The Black Glove, Op. 5

27 October 2012 in Theater

August Strindberg’s The Black Glove (at the Exit on Taylor through November 11) is like a two-year-old who, taken to the park for a playdate, proceeds to throw a tantrum, pick some wildflowers, lose a shoe, kiss the new girl, and get stung by a bee, all within an hour of arriving. In other words, it’s a difficult child. Verse, fantasy, and self-reflective monologues coexist in ways that amuse, surprise, tire, and sometimes test your patience. The production feels, at times, “lost and found, lost again, and found again,” (scene 4).

With an “innocent kidnapping” at its core, the work is a study of the lives of people who reside in an apartment building, as well as their reflections on the meaning of childhood. From cellar to attic—realized side-to-side across the stage—the super, the maid, the stricken mother, and the old man perform their individual moments with vigor, but no story compels more than another. There is an even tempo to the pacing of each scene, as well as parity between the characters’ individual concerns, and the shallow, horizontal use of the stage likewise reads flat. Although the characters live in the same building, and their lives intersect by circumstance, they seem disconnected. Their actions are isolated rather than reactive.

That I found it difficult to relate one character’s intentions to those of a character in another scene is not necessarily a fault on Strindberg: as my attention waxed and waned, I was reminded of being a child, where the fascination with an object or game fades as quickly as it is transferred to something new. My adult mind, however, resisted the effort it took to fully engage in each isolated scene. I wanted to relate every detail to some other detail in a perfectly worked out, cause-and-effect narrative, and The Black Glove simply doesn’t work that way.

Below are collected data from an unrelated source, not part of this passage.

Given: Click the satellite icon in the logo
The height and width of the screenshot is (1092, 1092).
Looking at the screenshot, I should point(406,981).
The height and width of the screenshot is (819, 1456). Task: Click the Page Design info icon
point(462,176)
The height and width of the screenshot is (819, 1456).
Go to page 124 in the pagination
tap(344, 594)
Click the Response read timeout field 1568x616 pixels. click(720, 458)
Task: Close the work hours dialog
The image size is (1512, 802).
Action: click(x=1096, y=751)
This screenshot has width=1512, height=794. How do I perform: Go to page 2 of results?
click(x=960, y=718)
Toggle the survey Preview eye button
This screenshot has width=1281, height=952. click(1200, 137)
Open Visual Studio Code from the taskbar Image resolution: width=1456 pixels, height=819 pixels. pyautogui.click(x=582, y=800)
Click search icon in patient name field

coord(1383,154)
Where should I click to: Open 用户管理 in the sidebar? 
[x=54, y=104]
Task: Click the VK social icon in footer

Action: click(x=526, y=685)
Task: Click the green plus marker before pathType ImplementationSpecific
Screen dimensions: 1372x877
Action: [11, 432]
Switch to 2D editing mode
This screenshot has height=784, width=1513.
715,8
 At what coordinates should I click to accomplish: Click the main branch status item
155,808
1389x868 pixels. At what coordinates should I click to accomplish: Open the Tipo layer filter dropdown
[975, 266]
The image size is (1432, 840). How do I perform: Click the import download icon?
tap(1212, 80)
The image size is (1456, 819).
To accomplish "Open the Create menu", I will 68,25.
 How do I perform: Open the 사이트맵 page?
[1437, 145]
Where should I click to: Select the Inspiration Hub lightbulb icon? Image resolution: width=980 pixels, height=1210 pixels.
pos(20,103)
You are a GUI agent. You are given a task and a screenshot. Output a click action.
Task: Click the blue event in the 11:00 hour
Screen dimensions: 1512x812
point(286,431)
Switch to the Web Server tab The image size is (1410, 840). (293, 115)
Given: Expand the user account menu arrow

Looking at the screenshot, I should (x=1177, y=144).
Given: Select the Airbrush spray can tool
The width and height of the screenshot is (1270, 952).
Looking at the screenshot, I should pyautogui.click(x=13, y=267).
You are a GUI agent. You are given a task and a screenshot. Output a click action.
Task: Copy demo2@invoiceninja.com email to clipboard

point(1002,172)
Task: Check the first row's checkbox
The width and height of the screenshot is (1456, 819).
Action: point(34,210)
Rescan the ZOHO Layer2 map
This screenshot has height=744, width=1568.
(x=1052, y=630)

Director Rob Melrose describes Strindberg’s fifth chamber play as the most “cheerful and redemptive,” and I would add that a thematic undercurrent of childhood helps create those qualities. The mother’s stolen baby is a constant reminder of the promise and hope of being young (each character comments on this), while the set design reminds one of a playroom littered with objects. There’s a table spread with the holiday feast, a candelabra, and a Christmas tree; a toy pony, a doll, and a doll’s chair; a desk and its requisite books and piles of papers. In addition, the two immortal spirits act, themselves, like children, playing with the apartment dwellers as if for their own amusement. The Black Glove, while fragmented and strangely (loosely) held together, is a thoughtful—if patience testing—reflection on the magic of childhood.